Dankiewicz Josef, Nielsen Niklas, Linder Adam, Kuiper Michael, Wise Matthew P, Cronberg Tobias, Erlinge David, Gasche Yvan, Harmon Matthew B, Hassager Christian, Horn Janneke, Kjaergaard Jesper, Pellis Tommaso, Stammet Pascal, Undén Johan, Wanscher Michael, Wetterslev Jørn, Åneman Anders, Ullén Susann, Juffermans Nicole P, Friberg Hans
Department of Intensive and Perioperative Care, Skåne University Hospital, Lund, Sweden; Department of Clinical Sciences, Lund University, Getingevägen, 22185 Lund, Sweden.
Department of Clinical Sciences, Lund University, Getingevägen, 22185 Lund, Sweden; Department of Anaesthesiology and Intensive Care, Helsingborg Hospital, Helsingborg, Sweden.
Resuscitation. 2017 Apr;113:70-76. doi: 10.1016/j.resuscitation.2016.12.008. Epub 2016 Dec 16.

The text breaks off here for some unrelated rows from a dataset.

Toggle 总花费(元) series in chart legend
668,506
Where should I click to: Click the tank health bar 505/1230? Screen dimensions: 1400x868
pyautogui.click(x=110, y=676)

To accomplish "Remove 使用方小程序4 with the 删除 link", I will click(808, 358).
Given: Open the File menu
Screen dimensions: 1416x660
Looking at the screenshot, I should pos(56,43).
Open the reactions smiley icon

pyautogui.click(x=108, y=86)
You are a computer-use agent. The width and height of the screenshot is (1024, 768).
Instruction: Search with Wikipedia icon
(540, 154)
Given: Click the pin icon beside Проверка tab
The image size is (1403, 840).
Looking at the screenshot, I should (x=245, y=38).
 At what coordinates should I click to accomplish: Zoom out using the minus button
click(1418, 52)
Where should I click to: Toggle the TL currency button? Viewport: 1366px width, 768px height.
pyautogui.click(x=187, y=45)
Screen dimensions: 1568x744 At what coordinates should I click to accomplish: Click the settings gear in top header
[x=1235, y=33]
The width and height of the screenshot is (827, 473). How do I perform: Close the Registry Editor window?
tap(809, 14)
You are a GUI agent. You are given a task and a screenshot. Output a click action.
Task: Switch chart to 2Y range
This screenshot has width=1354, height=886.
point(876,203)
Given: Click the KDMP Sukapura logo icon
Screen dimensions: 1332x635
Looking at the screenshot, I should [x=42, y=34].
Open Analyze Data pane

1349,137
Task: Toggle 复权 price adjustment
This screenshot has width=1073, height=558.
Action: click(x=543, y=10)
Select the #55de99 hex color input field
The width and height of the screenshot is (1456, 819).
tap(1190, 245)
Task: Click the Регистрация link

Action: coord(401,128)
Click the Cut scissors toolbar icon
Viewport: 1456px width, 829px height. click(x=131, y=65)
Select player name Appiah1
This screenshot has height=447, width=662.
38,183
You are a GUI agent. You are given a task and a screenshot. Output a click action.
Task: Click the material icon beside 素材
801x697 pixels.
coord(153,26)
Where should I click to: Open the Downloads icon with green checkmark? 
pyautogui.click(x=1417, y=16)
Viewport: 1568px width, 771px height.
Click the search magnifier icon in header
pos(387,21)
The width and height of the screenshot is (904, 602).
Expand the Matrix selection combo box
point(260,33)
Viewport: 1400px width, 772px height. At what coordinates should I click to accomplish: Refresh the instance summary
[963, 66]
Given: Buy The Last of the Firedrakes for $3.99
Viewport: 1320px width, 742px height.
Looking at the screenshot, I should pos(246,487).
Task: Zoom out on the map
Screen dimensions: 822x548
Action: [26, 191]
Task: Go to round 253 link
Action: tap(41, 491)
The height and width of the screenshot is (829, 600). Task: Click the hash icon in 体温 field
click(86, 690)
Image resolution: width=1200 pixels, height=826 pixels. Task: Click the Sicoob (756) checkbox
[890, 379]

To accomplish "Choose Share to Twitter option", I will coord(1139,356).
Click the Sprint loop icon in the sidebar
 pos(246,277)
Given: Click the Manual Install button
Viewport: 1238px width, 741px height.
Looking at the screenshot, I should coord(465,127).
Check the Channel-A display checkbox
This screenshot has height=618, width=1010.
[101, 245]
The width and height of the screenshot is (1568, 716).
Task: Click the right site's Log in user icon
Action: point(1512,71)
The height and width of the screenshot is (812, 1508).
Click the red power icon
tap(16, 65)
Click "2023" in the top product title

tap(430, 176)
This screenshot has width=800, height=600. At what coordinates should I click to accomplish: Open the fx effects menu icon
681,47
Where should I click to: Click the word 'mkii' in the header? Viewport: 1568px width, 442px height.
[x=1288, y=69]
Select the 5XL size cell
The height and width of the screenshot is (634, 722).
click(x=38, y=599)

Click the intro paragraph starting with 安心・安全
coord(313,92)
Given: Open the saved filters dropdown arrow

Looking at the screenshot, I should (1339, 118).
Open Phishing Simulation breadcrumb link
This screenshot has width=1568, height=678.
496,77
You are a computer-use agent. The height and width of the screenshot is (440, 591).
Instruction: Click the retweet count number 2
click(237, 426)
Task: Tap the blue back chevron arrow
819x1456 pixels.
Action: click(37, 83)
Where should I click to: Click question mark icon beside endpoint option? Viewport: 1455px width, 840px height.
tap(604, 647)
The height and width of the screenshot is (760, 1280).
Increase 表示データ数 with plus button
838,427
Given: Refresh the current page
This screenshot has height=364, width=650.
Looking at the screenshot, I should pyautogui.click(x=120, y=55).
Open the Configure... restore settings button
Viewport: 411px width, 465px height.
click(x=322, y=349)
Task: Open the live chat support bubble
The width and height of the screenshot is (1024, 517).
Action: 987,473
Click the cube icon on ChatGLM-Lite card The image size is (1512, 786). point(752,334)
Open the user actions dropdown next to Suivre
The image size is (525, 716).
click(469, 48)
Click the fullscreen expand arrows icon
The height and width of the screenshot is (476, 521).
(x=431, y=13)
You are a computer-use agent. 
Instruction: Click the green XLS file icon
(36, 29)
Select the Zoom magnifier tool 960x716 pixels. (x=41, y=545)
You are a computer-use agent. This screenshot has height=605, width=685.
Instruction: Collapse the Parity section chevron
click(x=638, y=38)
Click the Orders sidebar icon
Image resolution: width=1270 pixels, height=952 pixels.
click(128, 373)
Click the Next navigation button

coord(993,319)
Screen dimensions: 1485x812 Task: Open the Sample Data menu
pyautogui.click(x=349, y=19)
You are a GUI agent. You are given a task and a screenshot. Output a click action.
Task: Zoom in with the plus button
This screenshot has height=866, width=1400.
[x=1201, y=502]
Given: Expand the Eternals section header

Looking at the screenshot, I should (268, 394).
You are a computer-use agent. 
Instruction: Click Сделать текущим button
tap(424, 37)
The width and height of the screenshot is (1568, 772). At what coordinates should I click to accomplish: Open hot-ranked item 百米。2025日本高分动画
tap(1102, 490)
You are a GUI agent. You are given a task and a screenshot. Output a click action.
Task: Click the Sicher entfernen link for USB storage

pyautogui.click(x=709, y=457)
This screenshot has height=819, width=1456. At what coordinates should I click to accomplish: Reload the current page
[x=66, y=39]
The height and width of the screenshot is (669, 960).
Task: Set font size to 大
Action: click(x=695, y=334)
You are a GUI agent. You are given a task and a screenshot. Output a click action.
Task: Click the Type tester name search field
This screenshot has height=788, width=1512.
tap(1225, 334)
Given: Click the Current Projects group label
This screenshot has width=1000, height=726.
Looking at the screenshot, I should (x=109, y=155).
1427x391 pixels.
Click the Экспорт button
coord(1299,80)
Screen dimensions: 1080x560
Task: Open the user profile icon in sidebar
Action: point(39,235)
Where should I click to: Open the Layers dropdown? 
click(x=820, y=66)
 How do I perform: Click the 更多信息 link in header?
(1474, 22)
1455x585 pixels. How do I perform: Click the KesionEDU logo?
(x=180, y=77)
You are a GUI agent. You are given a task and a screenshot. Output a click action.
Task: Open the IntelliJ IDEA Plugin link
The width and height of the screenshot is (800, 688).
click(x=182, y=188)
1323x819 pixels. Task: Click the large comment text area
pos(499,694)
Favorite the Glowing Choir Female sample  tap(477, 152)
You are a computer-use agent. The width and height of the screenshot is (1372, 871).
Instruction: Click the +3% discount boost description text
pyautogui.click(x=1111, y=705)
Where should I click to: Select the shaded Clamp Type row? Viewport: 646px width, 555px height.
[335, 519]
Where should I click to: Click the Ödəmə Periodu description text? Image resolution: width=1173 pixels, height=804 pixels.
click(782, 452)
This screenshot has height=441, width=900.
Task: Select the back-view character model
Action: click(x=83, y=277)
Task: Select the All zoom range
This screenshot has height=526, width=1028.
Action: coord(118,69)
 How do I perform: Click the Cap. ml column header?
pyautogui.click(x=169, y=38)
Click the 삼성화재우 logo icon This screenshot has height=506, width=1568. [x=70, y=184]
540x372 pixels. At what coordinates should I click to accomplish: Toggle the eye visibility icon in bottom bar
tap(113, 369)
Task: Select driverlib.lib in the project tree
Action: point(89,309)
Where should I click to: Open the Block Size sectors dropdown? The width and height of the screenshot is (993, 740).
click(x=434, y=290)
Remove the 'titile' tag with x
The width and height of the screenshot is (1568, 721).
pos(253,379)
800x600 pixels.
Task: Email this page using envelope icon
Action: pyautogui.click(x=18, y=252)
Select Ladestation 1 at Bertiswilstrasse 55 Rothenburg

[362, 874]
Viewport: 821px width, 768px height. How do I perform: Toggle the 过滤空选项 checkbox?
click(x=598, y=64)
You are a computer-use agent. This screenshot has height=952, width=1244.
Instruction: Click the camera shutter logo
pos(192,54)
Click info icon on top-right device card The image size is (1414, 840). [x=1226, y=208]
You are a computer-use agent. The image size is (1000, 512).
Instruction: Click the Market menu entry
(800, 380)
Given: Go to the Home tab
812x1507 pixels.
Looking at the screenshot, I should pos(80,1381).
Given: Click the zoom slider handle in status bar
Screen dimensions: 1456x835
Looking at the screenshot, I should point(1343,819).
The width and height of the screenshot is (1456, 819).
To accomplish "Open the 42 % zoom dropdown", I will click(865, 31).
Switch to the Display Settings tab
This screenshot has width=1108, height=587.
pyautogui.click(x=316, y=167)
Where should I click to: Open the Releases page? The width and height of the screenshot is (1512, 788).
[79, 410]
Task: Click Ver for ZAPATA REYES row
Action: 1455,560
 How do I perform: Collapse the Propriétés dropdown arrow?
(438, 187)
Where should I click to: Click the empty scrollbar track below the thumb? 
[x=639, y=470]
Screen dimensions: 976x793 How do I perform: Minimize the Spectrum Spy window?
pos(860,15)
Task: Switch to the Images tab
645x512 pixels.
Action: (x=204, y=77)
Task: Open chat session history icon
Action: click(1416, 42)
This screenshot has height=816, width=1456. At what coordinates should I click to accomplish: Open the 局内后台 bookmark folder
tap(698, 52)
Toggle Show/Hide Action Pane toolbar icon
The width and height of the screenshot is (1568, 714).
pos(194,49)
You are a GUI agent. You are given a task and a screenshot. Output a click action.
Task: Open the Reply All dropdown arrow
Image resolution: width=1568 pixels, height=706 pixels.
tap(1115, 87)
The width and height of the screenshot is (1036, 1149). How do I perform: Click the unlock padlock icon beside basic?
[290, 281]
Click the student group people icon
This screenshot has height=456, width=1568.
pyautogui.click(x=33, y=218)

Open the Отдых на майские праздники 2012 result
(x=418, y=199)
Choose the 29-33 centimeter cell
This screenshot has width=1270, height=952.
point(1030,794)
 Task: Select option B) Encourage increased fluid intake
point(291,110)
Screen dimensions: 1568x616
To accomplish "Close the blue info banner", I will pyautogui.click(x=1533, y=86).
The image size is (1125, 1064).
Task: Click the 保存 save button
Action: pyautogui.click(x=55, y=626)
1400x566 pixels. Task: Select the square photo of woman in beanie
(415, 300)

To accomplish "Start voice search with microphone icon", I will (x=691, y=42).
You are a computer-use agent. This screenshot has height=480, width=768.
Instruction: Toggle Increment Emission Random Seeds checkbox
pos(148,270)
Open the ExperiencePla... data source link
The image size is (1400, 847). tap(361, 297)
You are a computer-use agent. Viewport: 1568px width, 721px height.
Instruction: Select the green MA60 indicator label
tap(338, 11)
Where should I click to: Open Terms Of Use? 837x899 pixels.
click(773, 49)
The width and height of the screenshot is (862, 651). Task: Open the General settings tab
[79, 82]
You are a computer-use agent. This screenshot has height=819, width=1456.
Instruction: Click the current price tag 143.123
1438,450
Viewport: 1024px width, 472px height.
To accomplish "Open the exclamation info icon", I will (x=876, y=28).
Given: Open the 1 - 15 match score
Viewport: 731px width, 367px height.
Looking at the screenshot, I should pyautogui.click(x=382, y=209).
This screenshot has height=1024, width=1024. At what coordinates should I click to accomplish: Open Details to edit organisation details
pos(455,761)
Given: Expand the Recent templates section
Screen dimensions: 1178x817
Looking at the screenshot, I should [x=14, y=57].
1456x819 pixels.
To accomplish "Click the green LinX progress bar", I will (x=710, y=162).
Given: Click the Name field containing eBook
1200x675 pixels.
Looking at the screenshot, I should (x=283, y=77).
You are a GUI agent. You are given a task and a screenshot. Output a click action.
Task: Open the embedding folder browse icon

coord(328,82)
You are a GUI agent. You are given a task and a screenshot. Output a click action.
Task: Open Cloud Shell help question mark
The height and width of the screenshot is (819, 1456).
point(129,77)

It has been suggested that target temperature management (TTM) increases the probability of infectious complications after cardiac arrest. We aimed to compare the incidence of pneumonia, severe sepsis and septic shock after out-of-hospital cardiac arrest (OHCA) in patients with two target temperatures and to describe changes in biomarkers and possible mortality associated with these infectious complications.
Post-hoc analysis of the TTM-trial which randomized patients resuscitated from OHCA to a target temperature of 33°C or 36°C. Prospective data on infectious complications were recorded daily during the ICU-stay. Pneumonia, severe sepsis and septic shock were considered infectious complications. Procalcitonin (PCT) and C-reactive-protein (CRP) levels were measured at 24h, 48h and 72h after cardiac arrest.
There were 939 patients in the modified intention-to-treat population. Five-hundred patients (53%) developed pneumonia, severe sepsis or septic shock which was associated with mortality in multivariate analysis (Hazard ratio [HR] 1.39; 95%CI 1.13-1.70; p=0.001). There was no statistically significant difference in the incidence of infectious complications between temperature groups (sub-distribution hazard ratio [SHR] 0.88; 95%CI 0.75-1.03; p=0.12). PCT and CRP were significantly higher for patients with infections at all times (p<0.001), but there was considerable overlap.
Patients who develop pneumonia, severe sepsis or septic shock after OHCA might have an increased mortality. A target temperature of 33°C after OHCA was not associated with an increased risk of infectious complications compared to a target temperature of 36°C. PCT and CRP are of limited value for diagnosing infectious complications after cardiac arrest.
有人提出,目标温度管理(TTM)会增加心脏骤停后感染性并发症的发生概率。我们旨在比较两种目标温度的院外心脏骤停(OHCA)患者发生肺炎、严重脓毒症和感染性休克的发生率,并描述生物标志物的变化以及与这些感染性并发症相关的可能死亡率。
对TTM试验进行事后分析,该试验将从OHCA复苏的患者随机分为目标温度33°C或36°C组。在重症监护病房(ICU)住院期间,每天记录有关感染性并发症的前瞻性数据。肺炎、严重脓毒症和感染性休克被视为感染性并发症。在心脏骤停后24小时、48小时和72小时测量降钙素原(PCT)和C反应蛋白(CRP)水平。
改良意向性治疗人群中有939例患者。500例患者(53%)发生肺炎、严重脓毒症或感染性休克,在多变量分析中这与死亡率相关(风险比[HR]1.39;95%置信区间1.13 - 1.70;p = 0.001)。温度组之间感染性并发症的发生率无统计学显著差异(亚组分布风险比[SHR]0.88;95%置信区间0.75 - 1.03;p = 0.12)。感染患者的PCT和CRP在所有时间均显著更高(p < 0.001),但有相当大的重叠。
OHCA后发生肺炎、严重脓毒症或感染性休克的患者可能死亡率增加。与目标温度36°C相比,OHCA后目标温度33°C与感染性并发症风险增加无关。PCT和CRP在诊断心脏骤停后感染性并发症方面价值有限。